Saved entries
[Start of section]

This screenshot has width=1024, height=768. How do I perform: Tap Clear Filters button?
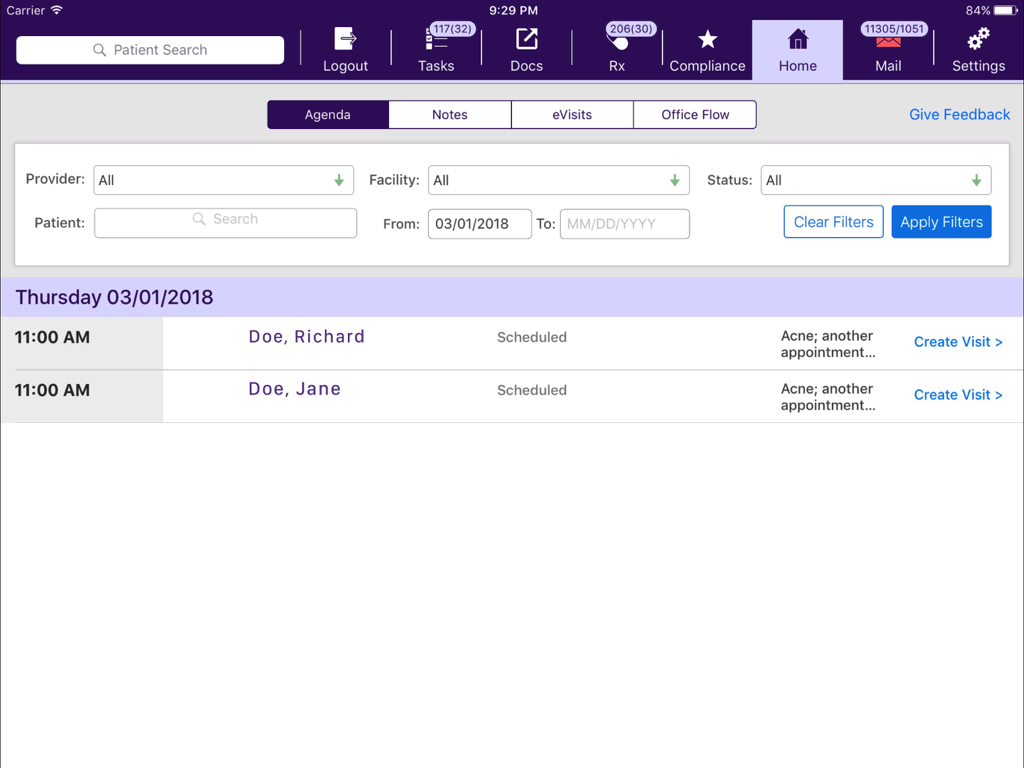point(833,221)
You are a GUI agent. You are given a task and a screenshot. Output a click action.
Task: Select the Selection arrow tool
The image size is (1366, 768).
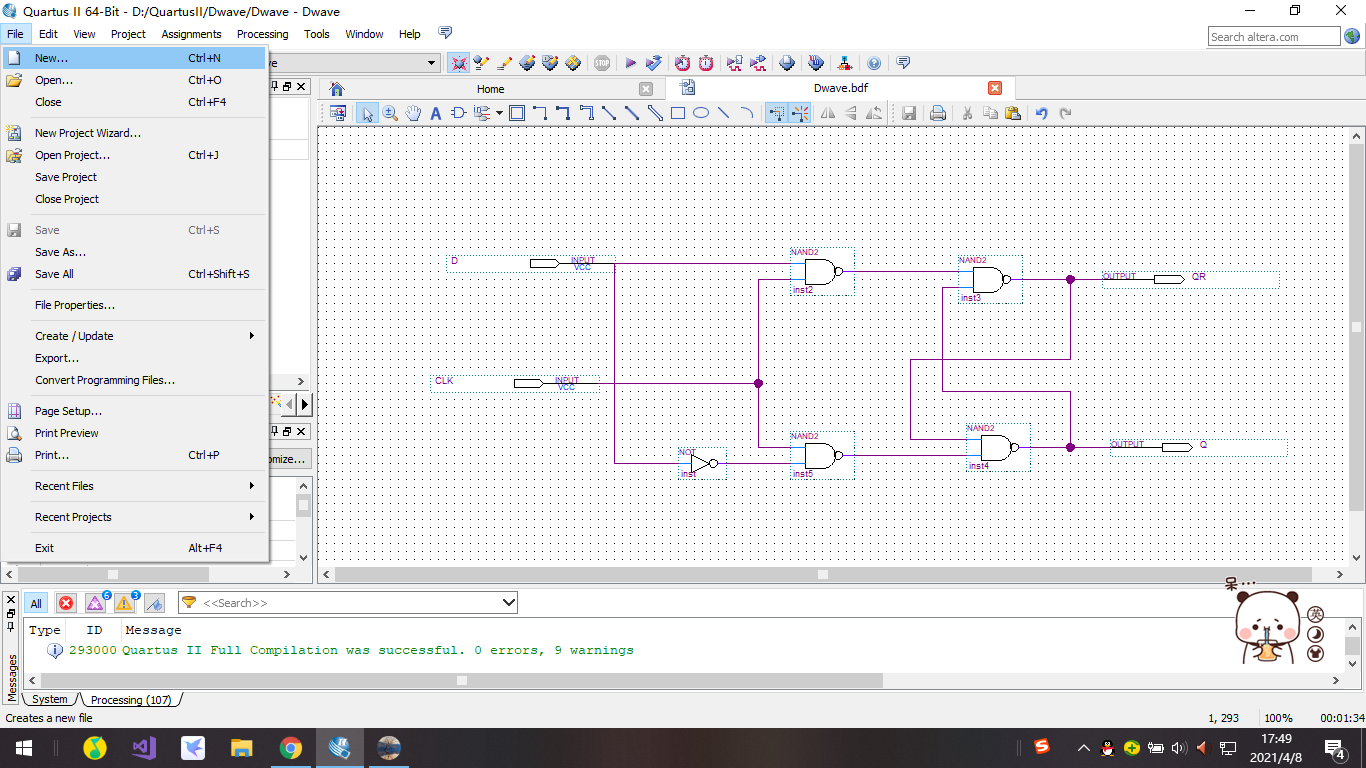(368, 113)
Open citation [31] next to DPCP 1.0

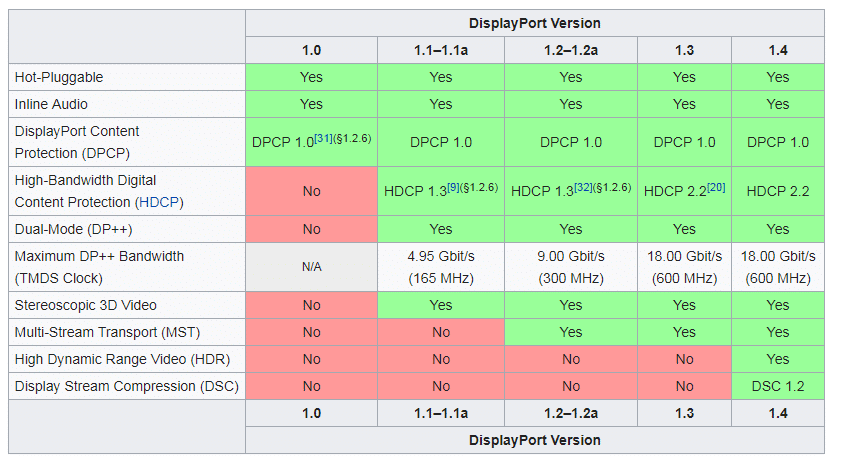click(323, 138)

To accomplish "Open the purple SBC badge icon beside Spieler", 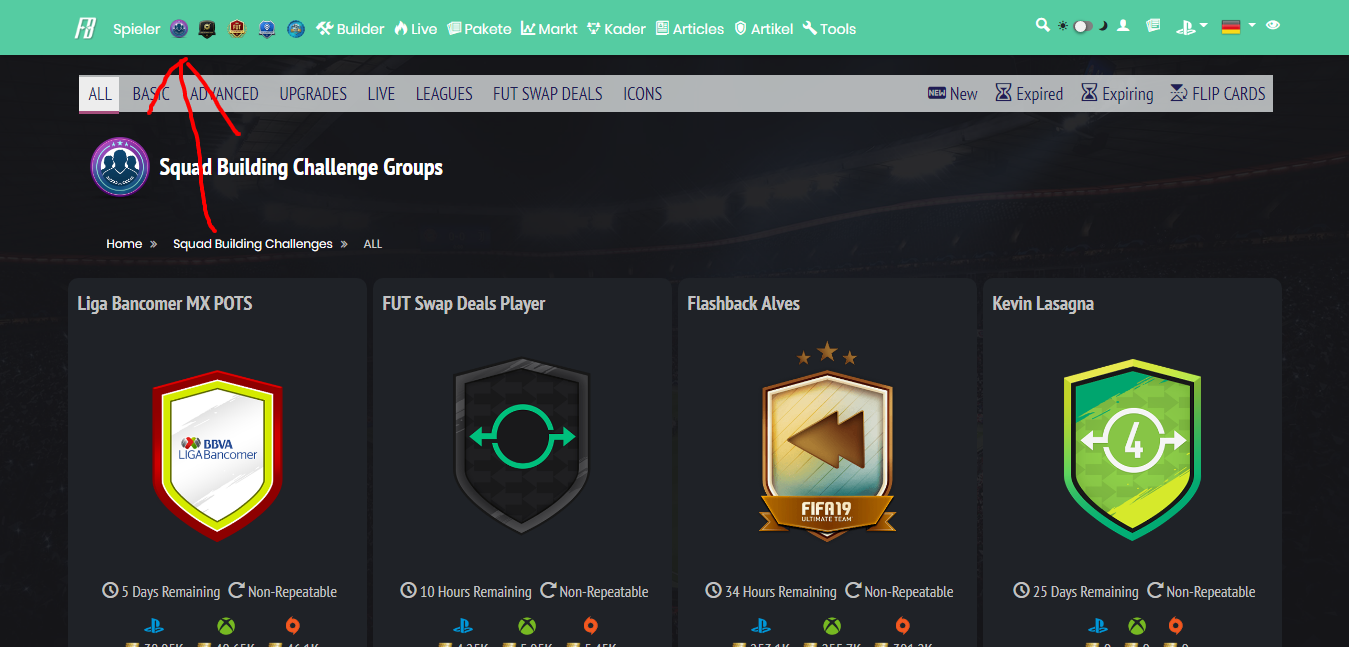I will pyautogui.click(x=179, y=28).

[End of section]

Print, exactly as written, the lines above from the first one to the one containing "Task: Select the Selection arrow tool". Leave out pictures.

This screenshot has width=1024, height=768. How do I perform: Tap Clear Filters button?
point(833,221)
You are a GUI agent. You are given a task and a screenshot. Output a click action.
Task: Select the Selection arrow tool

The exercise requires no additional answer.